#### Data for this exercise
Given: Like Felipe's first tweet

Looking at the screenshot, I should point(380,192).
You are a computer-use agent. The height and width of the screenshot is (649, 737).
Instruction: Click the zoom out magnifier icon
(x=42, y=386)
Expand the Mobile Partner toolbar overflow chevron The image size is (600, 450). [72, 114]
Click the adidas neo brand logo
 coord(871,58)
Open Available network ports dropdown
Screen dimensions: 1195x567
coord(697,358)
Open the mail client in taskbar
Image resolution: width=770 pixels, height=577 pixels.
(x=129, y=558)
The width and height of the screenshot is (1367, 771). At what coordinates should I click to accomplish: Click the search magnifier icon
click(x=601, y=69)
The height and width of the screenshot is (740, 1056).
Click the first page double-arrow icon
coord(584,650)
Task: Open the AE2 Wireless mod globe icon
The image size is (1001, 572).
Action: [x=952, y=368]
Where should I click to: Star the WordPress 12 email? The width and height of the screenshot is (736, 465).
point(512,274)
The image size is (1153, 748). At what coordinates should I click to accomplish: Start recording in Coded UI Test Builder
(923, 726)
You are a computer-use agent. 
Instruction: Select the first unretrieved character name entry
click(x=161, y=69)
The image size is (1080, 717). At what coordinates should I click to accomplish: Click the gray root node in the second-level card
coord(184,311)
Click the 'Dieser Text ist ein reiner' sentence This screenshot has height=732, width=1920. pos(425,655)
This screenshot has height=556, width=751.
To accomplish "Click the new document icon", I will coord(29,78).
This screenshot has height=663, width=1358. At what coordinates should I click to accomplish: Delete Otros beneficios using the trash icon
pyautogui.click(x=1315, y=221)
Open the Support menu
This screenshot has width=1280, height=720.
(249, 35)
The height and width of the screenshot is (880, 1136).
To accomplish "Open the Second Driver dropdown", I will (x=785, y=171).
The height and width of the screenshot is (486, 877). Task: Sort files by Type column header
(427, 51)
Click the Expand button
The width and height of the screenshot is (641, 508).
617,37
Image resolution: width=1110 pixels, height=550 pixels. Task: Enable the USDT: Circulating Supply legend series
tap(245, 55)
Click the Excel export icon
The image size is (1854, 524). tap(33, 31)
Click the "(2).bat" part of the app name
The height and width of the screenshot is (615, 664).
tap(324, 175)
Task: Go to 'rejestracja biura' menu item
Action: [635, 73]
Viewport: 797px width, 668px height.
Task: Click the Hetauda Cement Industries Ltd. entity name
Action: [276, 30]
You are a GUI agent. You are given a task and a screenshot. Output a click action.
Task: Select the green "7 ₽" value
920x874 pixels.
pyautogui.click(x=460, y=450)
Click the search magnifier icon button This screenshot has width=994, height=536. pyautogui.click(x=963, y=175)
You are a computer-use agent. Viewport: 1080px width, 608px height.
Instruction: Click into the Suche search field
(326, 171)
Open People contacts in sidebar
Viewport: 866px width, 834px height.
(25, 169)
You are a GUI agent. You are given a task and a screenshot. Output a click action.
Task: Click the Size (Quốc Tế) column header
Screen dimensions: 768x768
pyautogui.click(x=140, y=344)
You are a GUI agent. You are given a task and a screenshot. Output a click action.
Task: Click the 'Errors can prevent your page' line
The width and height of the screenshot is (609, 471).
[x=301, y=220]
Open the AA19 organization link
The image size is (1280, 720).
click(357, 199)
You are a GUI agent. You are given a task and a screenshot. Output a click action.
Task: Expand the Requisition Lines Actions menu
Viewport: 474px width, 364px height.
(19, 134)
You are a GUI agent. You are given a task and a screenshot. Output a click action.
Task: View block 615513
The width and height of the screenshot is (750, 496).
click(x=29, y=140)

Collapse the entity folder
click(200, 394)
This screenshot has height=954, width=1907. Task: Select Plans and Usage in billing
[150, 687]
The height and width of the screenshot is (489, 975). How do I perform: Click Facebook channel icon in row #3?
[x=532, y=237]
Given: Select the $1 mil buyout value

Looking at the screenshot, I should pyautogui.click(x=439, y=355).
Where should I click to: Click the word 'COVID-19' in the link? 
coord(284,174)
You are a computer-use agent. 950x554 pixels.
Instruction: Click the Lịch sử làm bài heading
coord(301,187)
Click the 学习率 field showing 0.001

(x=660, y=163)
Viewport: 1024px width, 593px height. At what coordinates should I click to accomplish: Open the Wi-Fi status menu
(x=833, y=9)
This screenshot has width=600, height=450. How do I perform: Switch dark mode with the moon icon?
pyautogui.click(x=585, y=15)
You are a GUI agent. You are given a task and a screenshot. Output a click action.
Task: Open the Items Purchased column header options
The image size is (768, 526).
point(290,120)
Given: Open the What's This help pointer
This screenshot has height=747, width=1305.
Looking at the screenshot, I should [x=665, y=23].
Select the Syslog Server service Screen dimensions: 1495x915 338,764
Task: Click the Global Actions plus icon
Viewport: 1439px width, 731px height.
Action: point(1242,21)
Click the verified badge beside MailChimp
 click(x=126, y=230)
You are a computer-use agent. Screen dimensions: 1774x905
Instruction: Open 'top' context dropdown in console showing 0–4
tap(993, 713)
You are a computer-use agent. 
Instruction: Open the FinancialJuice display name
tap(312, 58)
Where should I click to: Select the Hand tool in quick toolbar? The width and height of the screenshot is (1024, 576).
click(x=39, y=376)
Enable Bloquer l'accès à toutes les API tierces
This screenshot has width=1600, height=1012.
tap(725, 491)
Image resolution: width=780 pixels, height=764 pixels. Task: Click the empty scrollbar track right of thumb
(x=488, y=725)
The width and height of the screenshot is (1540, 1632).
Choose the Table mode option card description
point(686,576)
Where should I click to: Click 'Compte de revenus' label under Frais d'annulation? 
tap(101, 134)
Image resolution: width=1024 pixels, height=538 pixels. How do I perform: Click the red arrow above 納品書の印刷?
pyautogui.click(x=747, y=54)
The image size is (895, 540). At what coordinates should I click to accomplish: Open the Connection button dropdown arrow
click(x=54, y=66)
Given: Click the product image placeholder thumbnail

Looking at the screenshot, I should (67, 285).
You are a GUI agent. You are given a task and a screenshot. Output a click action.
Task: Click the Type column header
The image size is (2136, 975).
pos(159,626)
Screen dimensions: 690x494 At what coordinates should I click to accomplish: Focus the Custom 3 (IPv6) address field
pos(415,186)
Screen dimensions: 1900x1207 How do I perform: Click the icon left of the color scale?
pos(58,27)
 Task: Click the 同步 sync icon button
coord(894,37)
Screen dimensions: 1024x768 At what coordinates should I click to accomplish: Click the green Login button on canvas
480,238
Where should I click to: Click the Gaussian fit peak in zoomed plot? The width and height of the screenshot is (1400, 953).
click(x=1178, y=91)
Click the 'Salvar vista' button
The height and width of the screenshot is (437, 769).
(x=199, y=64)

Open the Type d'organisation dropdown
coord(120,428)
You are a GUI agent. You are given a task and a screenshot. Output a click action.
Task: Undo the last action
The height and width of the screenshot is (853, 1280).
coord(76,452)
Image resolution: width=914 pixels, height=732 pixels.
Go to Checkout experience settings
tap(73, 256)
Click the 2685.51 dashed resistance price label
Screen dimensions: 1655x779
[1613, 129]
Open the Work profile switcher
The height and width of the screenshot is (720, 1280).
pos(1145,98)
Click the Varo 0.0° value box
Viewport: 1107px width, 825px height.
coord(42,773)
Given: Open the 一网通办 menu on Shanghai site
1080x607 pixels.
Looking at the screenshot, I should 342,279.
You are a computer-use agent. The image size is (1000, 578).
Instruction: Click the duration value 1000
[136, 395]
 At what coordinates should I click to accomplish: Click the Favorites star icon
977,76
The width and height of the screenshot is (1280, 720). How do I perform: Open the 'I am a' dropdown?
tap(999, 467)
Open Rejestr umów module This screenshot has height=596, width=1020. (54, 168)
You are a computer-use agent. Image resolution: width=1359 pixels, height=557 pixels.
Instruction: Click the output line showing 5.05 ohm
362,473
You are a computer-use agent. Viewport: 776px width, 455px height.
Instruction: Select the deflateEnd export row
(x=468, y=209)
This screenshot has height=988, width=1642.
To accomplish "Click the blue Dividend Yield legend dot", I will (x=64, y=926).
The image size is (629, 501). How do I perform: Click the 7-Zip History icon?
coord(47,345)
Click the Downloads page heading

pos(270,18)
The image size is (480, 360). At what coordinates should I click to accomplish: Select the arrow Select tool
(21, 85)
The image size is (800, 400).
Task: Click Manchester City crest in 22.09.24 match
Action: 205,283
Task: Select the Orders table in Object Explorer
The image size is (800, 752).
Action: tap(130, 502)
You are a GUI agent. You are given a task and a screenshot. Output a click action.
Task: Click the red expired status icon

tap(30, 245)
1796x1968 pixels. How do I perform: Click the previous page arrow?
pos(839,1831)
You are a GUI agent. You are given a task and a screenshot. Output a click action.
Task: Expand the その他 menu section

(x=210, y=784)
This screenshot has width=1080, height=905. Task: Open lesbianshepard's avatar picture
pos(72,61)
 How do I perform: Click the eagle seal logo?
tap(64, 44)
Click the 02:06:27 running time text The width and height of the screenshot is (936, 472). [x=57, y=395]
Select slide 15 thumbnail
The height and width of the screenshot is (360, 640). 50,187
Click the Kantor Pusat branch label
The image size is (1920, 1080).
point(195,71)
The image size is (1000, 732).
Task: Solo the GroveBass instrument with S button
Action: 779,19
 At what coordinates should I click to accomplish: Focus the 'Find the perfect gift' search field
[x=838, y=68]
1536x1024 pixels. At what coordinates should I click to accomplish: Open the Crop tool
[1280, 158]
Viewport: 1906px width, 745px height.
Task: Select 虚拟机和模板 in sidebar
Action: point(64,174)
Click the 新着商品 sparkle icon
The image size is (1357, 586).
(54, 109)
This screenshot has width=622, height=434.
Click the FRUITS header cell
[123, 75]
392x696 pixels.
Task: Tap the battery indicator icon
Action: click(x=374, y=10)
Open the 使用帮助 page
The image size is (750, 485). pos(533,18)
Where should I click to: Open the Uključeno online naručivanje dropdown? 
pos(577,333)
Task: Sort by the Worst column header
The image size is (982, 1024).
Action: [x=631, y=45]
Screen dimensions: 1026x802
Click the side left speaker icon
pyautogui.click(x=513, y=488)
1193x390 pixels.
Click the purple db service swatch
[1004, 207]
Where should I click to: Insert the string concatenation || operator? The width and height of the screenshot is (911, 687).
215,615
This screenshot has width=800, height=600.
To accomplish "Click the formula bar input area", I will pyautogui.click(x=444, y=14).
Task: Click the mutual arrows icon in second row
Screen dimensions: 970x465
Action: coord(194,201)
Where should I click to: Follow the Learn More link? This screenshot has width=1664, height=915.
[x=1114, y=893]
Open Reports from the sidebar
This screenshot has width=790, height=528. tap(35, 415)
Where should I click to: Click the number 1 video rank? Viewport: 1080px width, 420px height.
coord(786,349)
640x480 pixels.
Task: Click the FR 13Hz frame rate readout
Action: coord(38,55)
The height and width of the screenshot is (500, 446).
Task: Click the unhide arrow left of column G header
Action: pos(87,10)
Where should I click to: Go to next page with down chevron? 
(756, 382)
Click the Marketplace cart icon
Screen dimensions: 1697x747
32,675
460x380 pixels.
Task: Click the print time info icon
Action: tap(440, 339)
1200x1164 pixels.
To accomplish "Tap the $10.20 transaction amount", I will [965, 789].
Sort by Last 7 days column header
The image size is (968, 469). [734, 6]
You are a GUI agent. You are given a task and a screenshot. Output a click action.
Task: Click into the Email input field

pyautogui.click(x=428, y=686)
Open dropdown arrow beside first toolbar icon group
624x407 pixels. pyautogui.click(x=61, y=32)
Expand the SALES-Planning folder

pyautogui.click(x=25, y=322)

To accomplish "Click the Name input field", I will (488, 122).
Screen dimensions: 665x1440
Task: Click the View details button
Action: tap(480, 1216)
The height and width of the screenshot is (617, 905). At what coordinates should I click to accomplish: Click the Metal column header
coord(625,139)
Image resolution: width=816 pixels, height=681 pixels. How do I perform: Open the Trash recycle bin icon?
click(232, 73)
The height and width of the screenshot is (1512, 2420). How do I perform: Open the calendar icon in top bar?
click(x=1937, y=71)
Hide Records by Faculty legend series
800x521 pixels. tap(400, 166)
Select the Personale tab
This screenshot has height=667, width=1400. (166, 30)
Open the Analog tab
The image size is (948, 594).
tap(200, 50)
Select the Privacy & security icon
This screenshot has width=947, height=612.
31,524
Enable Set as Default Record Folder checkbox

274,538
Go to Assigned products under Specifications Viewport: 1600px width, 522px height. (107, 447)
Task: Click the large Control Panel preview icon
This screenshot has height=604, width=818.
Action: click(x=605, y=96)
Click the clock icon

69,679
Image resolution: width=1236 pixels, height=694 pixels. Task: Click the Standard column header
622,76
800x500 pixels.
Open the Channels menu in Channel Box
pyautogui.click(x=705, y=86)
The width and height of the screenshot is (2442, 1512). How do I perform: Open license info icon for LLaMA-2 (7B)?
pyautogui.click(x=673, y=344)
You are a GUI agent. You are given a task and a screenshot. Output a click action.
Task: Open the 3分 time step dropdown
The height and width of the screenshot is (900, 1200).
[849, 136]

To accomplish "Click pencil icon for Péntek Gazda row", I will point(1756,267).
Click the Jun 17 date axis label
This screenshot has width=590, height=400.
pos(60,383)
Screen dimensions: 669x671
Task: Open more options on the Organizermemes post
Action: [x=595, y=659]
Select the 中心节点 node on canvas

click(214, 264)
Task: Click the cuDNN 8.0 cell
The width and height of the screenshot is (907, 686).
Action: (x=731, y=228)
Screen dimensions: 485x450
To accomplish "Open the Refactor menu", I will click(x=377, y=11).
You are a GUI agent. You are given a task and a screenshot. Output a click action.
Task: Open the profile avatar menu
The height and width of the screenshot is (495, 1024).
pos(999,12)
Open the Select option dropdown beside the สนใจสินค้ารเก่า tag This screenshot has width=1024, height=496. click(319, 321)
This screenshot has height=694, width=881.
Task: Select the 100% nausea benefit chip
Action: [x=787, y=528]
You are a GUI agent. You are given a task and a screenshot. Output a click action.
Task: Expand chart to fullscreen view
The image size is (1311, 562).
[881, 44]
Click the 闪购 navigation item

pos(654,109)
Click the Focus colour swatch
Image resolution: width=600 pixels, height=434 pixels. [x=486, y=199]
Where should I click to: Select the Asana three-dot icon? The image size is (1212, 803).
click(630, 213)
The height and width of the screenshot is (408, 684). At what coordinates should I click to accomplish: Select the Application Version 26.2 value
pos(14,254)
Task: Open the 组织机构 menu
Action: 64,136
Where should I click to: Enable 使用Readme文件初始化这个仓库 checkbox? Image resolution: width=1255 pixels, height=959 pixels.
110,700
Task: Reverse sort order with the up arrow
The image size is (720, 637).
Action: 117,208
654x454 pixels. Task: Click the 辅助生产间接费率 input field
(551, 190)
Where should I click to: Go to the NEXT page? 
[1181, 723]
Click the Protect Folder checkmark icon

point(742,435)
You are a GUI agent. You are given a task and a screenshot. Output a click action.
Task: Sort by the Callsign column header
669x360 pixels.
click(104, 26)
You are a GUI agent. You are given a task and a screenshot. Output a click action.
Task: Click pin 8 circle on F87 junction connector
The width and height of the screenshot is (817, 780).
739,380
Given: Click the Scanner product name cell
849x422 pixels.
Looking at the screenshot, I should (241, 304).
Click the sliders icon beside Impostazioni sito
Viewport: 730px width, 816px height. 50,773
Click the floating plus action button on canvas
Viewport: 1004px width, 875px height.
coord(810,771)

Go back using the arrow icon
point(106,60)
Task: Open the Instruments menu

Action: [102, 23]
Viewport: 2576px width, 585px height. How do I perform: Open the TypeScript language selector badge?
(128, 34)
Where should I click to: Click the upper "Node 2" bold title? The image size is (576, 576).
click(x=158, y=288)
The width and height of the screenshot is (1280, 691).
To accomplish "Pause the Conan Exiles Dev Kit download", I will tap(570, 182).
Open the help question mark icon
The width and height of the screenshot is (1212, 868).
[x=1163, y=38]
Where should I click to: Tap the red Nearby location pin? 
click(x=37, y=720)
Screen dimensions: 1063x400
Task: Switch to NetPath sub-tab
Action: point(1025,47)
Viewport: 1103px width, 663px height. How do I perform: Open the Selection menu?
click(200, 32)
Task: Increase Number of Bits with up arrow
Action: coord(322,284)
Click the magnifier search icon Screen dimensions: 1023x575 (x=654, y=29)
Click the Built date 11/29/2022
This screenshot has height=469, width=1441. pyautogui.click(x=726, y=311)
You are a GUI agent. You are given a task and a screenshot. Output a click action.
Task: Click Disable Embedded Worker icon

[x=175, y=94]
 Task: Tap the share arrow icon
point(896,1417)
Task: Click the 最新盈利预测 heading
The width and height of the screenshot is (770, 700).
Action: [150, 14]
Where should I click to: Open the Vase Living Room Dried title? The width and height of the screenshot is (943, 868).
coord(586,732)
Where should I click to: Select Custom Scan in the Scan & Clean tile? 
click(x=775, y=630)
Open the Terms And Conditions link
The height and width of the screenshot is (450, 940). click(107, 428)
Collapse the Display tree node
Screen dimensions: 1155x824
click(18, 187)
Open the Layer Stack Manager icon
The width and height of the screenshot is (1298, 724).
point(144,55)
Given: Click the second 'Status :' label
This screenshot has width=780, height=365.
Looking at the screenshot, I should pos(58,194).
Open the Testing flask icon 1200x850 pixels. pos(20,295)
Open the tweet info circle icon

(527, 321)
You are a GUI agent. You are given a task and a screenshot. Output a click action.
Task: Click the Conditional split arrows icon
########
List the lines of the records where "arrows" occurs.

Task: Click the mutual arrows icon in second row
Task: Click the Conditional split arrows icon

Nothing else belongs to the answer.